Jared DeVries

No. 95
- Position: Defensive end

Personal information
- Born: June 11, 1976 (age 49) Aplington, Iowa, U.S.
- Listed height: 6 ft 4 in (1.93 m)
- Listed weight: 275 lb (125 kg)

Career information
- High school: Aplington–Parkersburg (Parkersburg, Iowa)
- College: Iowa
- NFL draft: 1999: 3rd round, 70th overall pick

Career history
- Detroit Lions (1999–2010);

Awards and highlights
- Consensus All-American (1998); Second-team All-American (1997); Big Ten Defensive Lineman of the Year (1997); 3× First-team All-Big Ten (1996–1998);

Career NFL statistics
- Games played: 120
- Total tackles: 199
- Sacks: 16.5
- Forced fumbles: 6
- Fumble recoveries: 7
- Stats at Pro Football Reference

= Jared DeVries =

American football player (born 1976)

Jared Jay DeVries /dᵻˈvriːz/ (born June 11, 1976) is an American former professional football player who was a defensive end in the National Football League (NFL). He played college football for the Iowa Hawkeyes, and twice earned All-American honors. He was selected by the Detroit Lions in the third round of the 1999 NFL draft, and played his entire professional career there.

==Early life==
DeVries was born in Aplington, Iowa. He attended Aplington–Parkersburg High School, where he was a Blue Chip Illustrated high school All-American and All-Midwest pick as a senior at defensive end in 1993, as well as a Class 1A all-state selection as a senior and junior. Over his 2 years at Aplington-Parkersburg, he recorded 26 QB sacks. He also played as a fullback and scored more than 60 touchdowns as well as over 4,000 rushing yards.

==College career==
DeVries attended the University of Iowa, and played for the Hawkeyes from 1995 to 1998. He holds the Hawkeyes' team record for career quarterback sacks with 43 and tackles-for-loss with 79. As a freshman, he started every game in 1995, recording 54 tackles, 12 sacks and 19 tackles-for-loss and was named MVP of the 1995 Sun Bowl vs. Washington. As a sophomore in 1996, he was a Football News All-American third-team pick after recording 22 tackles-for-loss tying the school's single season record. As a junior in 1997 he was named an Associated Press and Football News All-American second-team selection as well as the team's Co-MVP after starting ever game at left defensive tackle. As a senior in 1998, he was an All-Big Ten first-team selection for the third straight season, and was recognized as a consensus first-team All-American.

==Professional career==
DeVries was selected by the Detroit Lions in the third round (70th overall) of the 1999 NFL draft.

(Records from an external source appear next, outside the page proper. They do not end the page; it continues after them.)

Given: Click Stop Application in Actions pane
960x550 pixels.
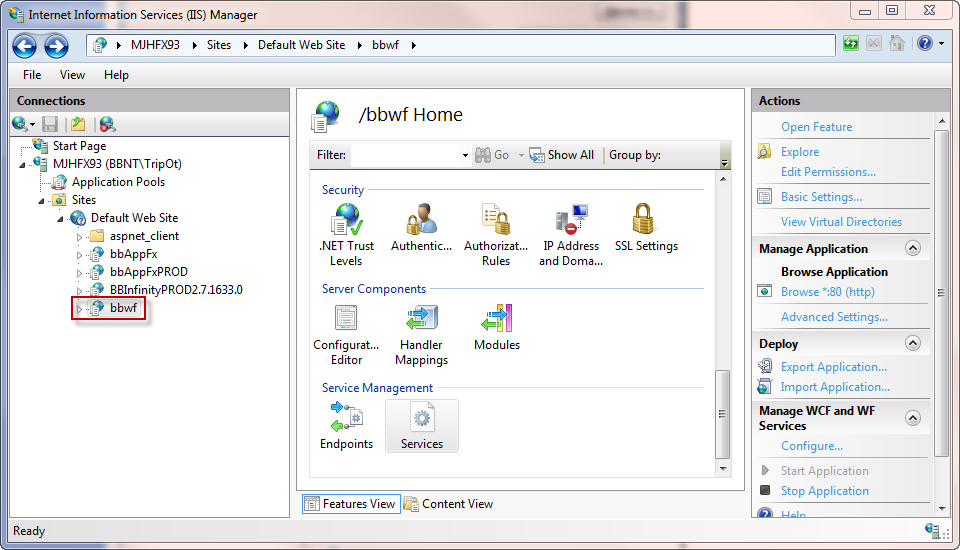Looking at the screenshot, I should [x=824, y=491].
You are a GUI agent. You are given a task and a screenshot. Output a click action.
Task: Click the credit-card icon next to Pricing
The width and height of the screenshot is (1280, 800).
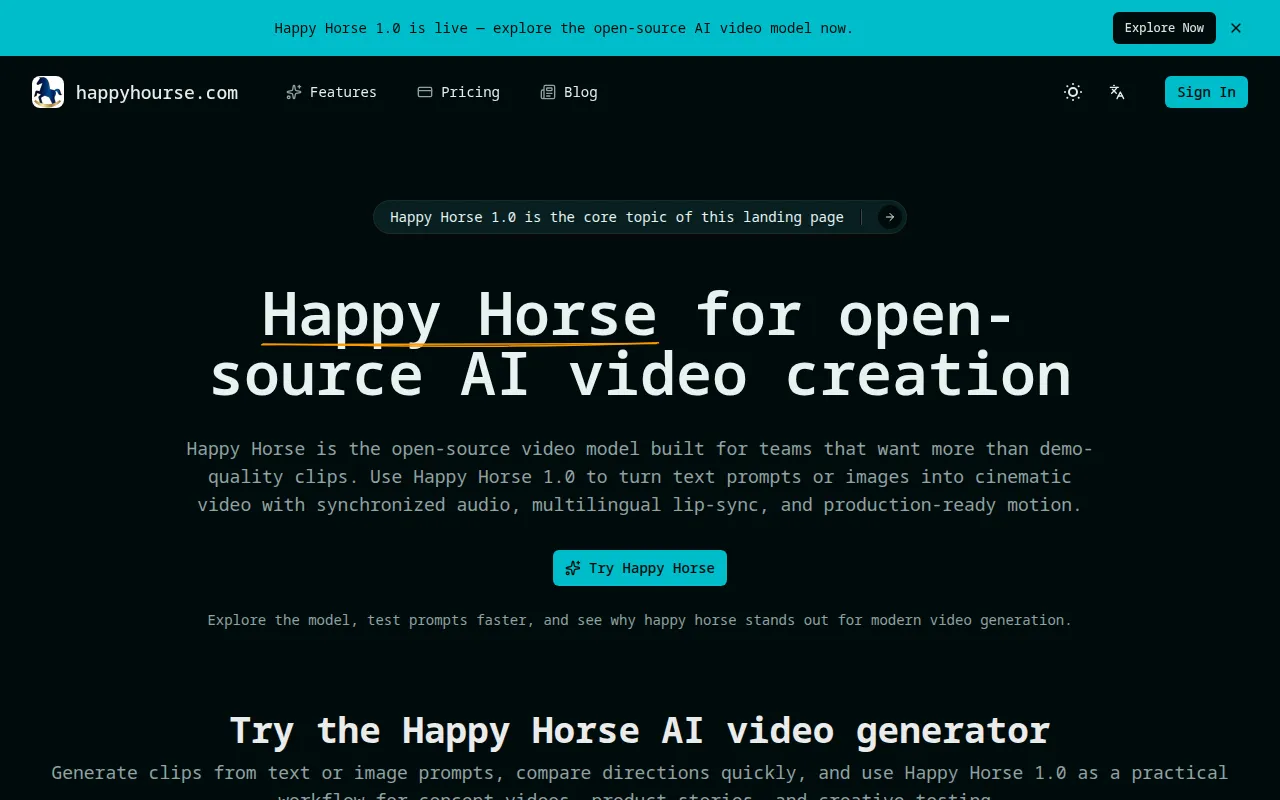pyautogui.click(x=423, y=91)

As a rookie DeVries played in just two games, due to a foot injury suffered during training camp. He made his NFL debut against the Washington Redskins on December 5, 1999. In 2000 season, he recorded 35 tackles. He earned his first career start against the New York Giants. In 2001, he started the season on the Physically-Unable-to-Perform (PUP) list while recovering from a blood clot suffered during an off-season workout. In 2002, he recorded his first career sack, sacking Minnesota Quarterback Daunte Culpepper for a loss of four yards. In 2003, he had a career best two starts and two forced fumbles. In 2004, DeVries was a member of the Lions' "wedge" on kickoff returns, helping block for kick returner Eddie Drummond, who finished the season ranked second in the NFL in kickoff returns. On the season DeVries had a career high three sacks. He also received the Ed Block Courage Award. In 2005, he again recorded three sacks. In 2006 he started a career best nine games, recording a career high 37 tackles. He recorded his first career safety after he touched down Patriots fullback Heath Evans in the endzone after Evans recovered a Tom Brady fumble. In 2007, he recorded a career high 6.5 sacks and three fumble recoveries and 54 tackles. In 2008, DeVries started nine games and recorded 45 tackles and two sacks. In 2009, he was placed on injured reserve before the start of the season with a torn Achilles tendon. After the season, on February 23, 2010, the Lions released him. However, he was re-signed on April 11.

==Personal life==
DeVries and wife, Jamie, have two sons: Jaylen and Easton. In 2006, he helped purchase and shop for emergency relief supplies for Hurricane Katrina victims. He also donated Lions' home game tickets to the Children's Hospital of Michigan and Our Children's Homestead through the Lions CATS (Caring Athletes Ticket Service) for Kids program. Took part for fourth-straight year in the 2007 Lions Pet Calendar that helps to raise money for the Dearborn Animal Shelter. Jared was the Clear Lake Lions head football coach in Clear Lake, Iowa. His son, Jaylen, is currently a sophomore quarterback for the Southern Illinois University Salukis football team. His son Easton died on July 28, 2023, at the age of 19 years old.

Jared's older brother, Darian DeVries, is the head coach for the Indiana Hoosiers men's basketball team.